* _Goal of the exercise_: Quote the part of the material that opens with the line containing "Task: Enable the" and closes with the line containing "Given: Collapse the 株式会社エーオーアイ board group", both ends included, and nothing else. Leave the pictures out of your answer.

* _Task material_:
- - -

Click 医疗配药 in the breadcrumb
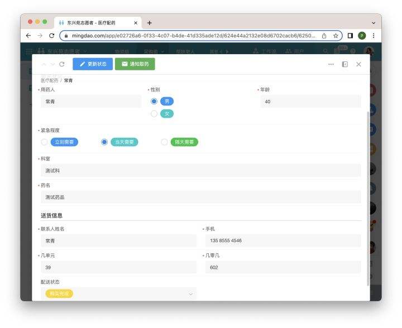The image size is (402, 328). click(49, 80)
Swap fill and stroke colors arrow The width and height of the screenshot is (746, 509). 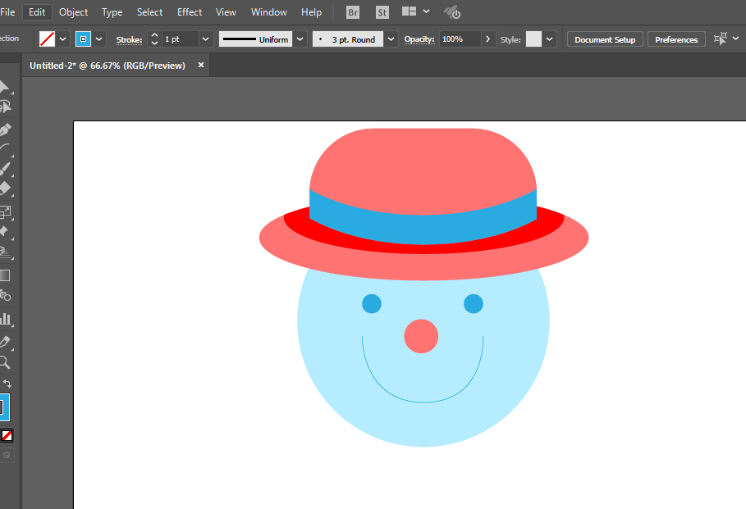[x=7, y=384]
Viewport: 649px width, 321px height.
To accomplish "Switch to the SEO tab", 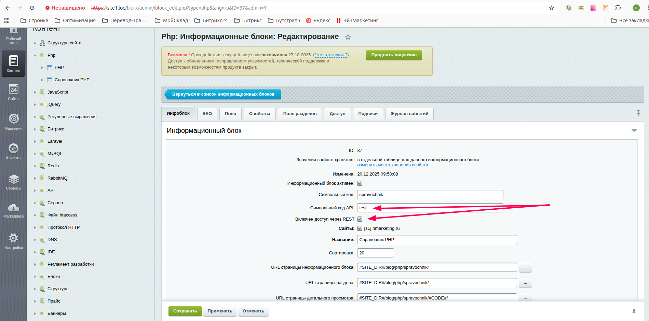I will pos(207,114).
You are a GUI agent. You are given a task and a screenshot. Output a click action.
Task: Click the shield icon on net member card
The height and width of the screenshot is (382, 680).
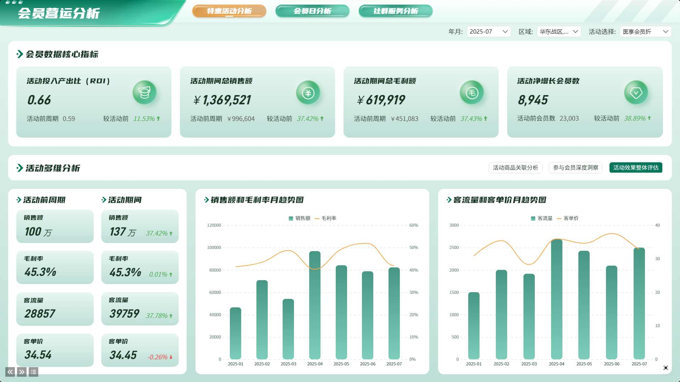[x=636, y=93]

- - -

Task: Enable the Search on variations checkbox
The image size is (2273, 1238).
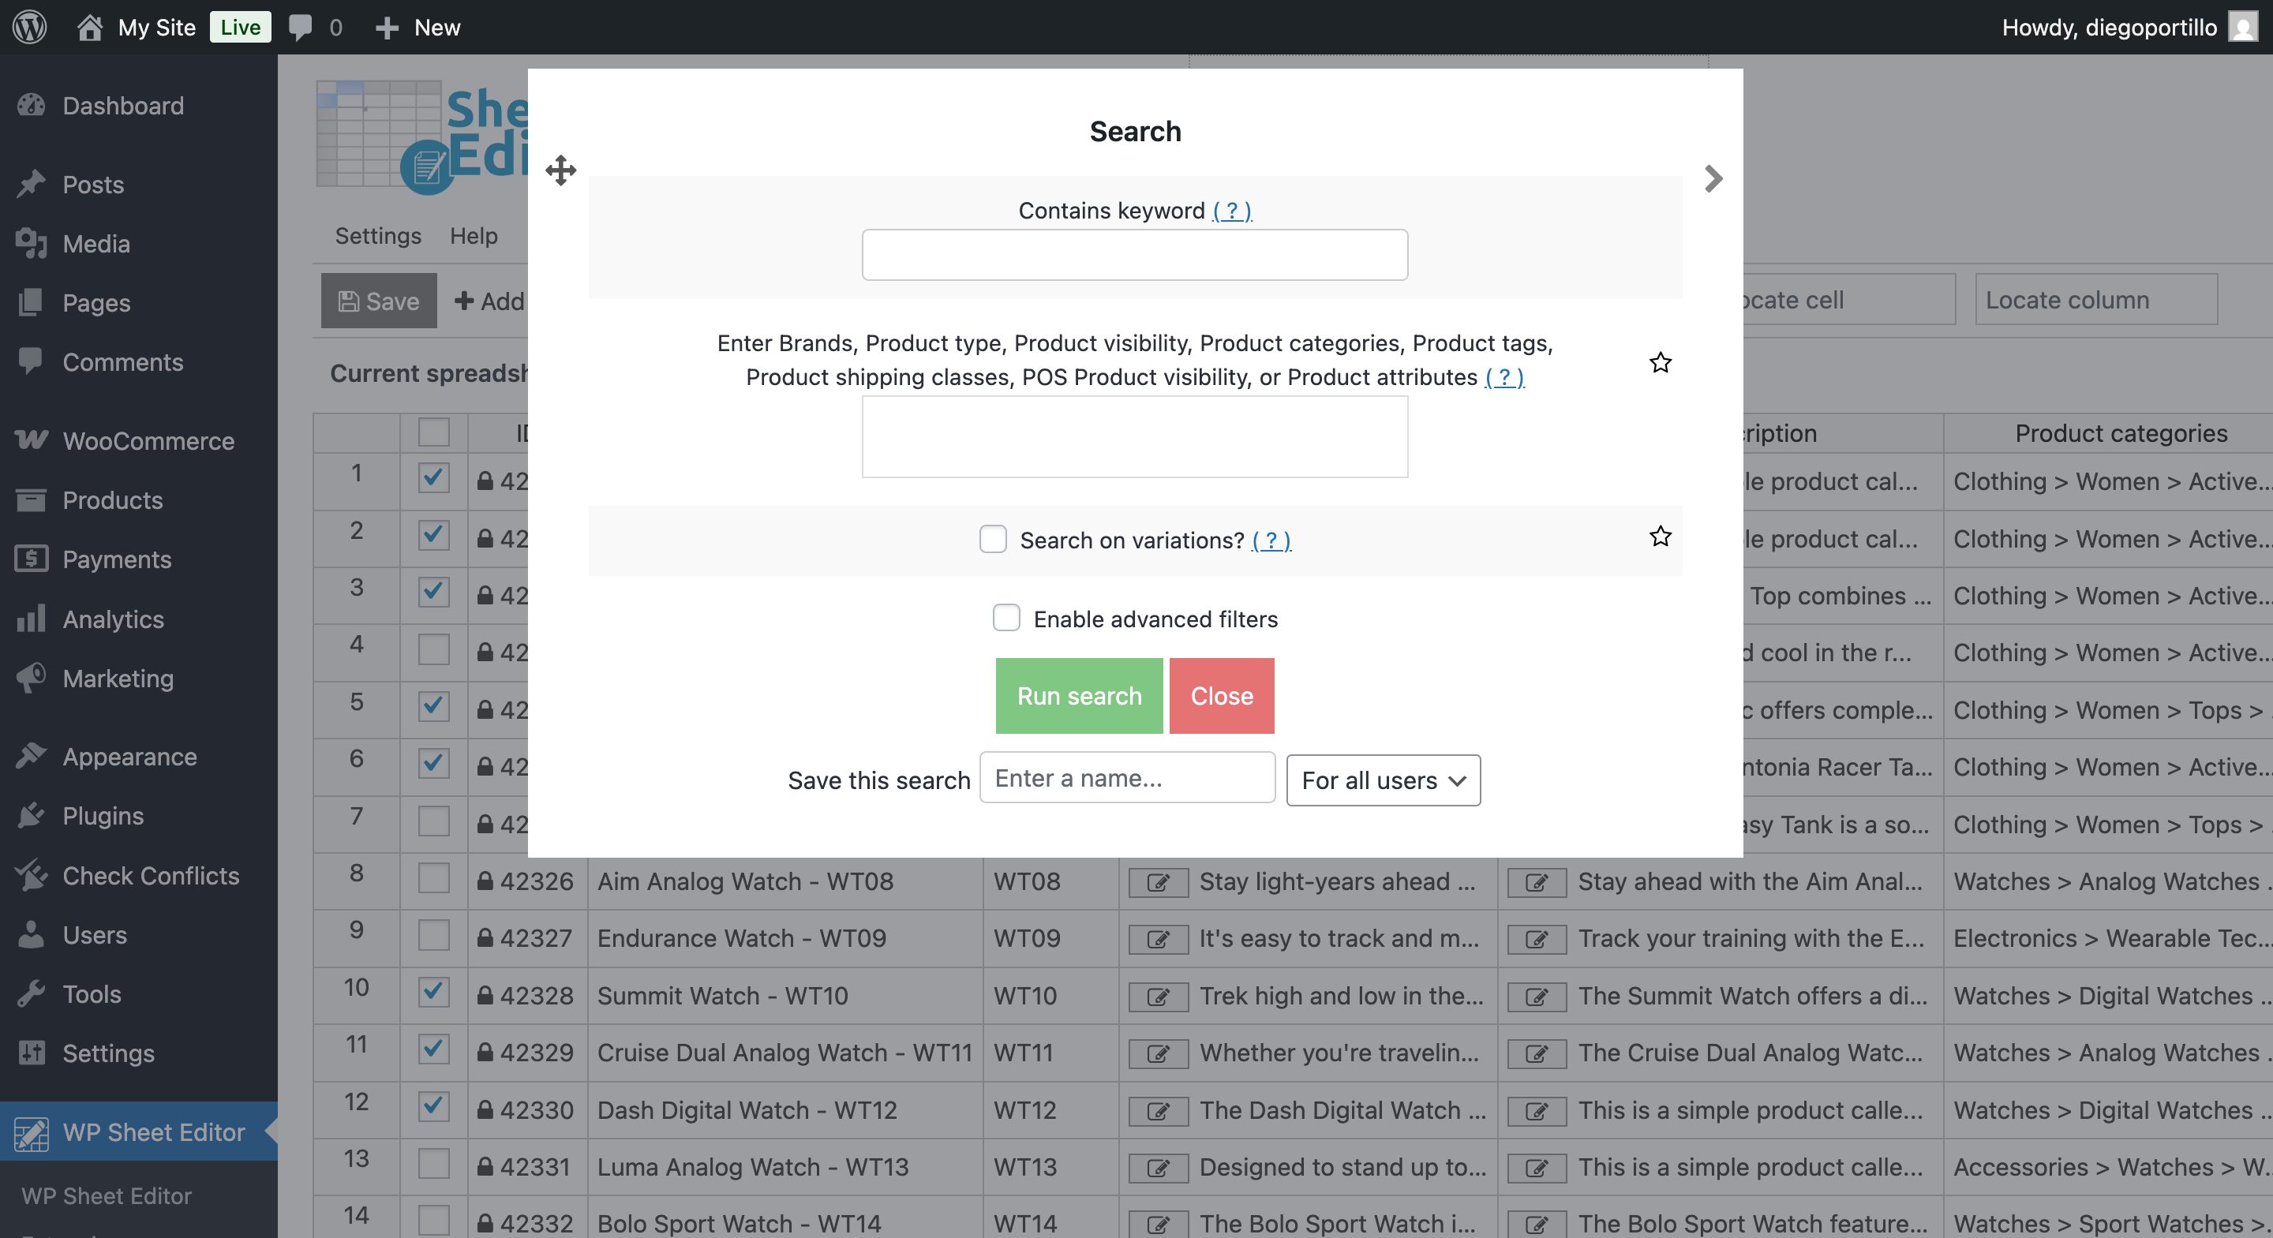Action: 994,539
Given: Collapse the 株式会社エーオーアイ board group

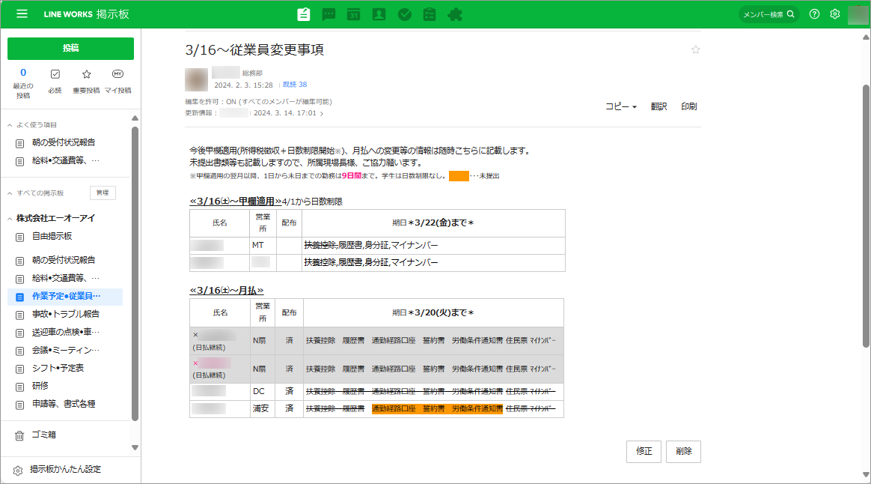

- - -

* _The completed task_:
Task: Enable the Search on variations checkbox
The image size is (2273, 1238).
Action: 994,539
Given: Collapse the 株式会社エーオーアイ board group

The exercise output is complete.